Given text ::
Update January 6: Dozens of people were killed in a police operation in Almaty, according to an Almaty police spokesperson, a shocking loss of life in response to overnight looting and unrest in Kazakhstan’s largest city, Human Rights Watch said.
Eight police and national guard troops have been killed and another 317 law enforcement officers injured in the violence, the interior ministry said. According to media reports, since protests began, over one thousand people have been injured, 400 of whom have been hospitalized. The United Nations called for all parties to "exercise restraint, refrain from violence, and promote dialogue."
Hundreds of people have been detained and dozens injured in nationwide protests sweeping across Kazakhstan since January 2. Amid chaotic scenes today protesters in Almaty, the country’s largest city, and Aktobe, in Kazakhstan’s west, stormed city mayor’s offices, while protests escalated in other cities.
President Kasym-Jomart Tokaev has declared a two-week state of emergency in Almaty, Nur-Sultan, and the western Mangystau region, where the protests started, including a night curfew and ban on mass gatherings. Today, he replaced his government with an interim administration.
More than 200 people have been detained and many injured, including 95 police officers, according to Kazakhstan’s interior ministry. Access to the internet and messenger apps have been blocked for periods during the protests. At least two journalists from Radio Azattyk were briefly detained. Footage shows police and security forces using stun grenades, water cannon, and tear gas in response to the protests.

Listed records ::
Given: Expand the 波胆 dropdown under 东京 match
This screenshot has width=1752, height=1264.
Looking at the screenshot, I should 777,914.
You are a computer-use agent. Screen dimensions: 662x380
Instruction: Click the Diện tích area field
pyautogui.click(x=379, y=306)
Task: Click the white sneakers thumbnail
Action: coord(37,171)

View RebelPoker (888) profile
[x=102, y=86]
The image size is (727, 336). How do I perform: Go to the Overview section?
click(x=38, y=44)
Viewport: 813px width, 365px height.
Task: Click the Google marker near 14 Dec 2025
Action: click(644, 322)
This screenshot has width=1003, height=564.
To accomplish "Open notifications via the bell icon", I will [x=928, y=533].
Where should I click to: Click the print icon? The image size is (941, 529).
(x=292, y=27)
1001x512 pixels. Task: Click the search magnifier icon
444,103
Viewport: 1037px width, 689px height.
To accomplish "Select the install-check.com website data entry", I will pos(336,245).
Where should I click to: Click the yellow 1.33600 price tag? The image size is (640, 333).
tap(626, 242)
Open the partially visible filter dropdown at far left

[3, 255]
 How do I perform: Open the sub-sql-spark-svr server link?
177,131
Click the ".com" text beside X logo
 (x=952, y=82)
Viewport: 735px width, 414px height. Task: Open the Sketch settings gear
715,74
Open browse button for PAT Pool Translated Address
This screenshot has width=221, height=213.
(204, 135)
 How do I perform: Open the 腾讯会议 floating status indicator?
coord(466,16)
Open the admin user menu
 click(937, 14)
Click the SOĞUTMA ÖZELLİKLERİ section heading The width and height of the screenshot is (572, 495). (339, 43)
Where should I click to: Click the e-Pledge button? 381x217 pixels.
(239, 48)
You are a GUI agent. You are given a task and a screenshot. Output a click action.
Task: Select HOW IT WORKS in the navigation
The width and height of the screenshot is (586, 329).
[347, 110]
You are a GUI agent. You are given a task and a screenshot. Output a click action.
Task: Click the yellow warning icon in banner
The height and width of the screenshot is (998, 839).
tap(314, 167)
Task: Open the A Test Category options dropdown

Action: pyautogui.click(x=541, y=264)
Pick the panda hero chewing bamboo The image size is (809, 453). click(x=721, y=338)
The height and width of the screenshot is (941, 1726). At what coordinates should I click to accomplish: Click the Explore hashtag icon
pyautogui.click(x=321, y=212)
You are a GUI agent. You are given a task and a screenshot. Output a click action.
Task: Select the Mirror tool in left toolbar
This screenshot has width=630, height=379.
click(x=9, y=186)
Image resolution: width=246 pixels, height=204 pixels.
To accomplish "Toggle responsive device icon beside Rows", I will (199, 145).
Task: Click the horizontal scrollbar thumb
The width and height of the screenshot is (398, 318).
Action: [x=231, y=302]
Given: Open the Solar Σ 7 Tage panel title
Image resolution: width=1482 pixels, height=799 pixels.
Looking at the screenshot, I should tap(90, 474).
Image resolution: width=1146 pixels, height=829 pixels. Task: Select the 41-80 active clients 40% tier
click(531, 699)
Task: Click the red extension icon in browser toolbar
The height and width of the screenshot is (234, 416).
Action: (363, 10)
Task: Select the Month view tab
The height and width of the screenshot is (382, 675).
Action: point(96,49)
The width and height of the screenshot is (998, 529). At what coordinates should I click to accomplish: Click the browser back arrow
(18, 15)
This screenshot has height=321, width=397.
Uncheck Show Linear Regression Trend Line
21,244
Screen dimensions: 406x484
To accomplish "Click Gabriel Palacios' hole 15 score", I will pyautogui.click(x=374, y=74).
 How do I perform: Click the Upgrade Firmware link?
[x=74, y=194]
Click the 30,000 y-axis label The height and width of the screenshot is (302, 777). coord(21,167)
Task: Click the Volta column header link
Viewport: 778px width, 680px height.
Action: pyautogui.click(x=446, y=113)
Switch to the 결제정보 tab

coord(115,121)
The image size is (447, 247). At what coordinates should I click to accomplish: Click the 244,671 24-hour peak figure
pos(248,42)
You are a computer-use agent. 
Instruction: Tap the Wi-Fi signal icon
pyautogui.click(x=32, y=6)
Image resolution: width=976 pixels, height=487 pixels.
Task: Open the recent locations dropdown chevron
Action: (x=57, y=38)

Brief :: Copy out word for word everything in the text on Kazakhstan's protests from "Eight police and" down to "in other cities.". The rows have nothing to do with the text on Kazakhstan's protests.

Task output ::
Eight police and national guard troops have been killed and another 317 law enforcement officers injured in the violence, the interior ministry said. According to media reports, since protests began, over one thousand people have been injured, 400 of whom have been hospitalized. The United Nations called for all parties to "exercise restraint, refrain from violence, and promote dialogue."
Hundreds of people have been detained and dozens injured in nationwide protests sweeping across Kazakhstan since January 2. Amid chaotic scenes today protesters in Almaty, the country’s largest city, and Aktobe, in Kazakhstan’s west, stormed city mayor’s offices, while protests escalated in other cities.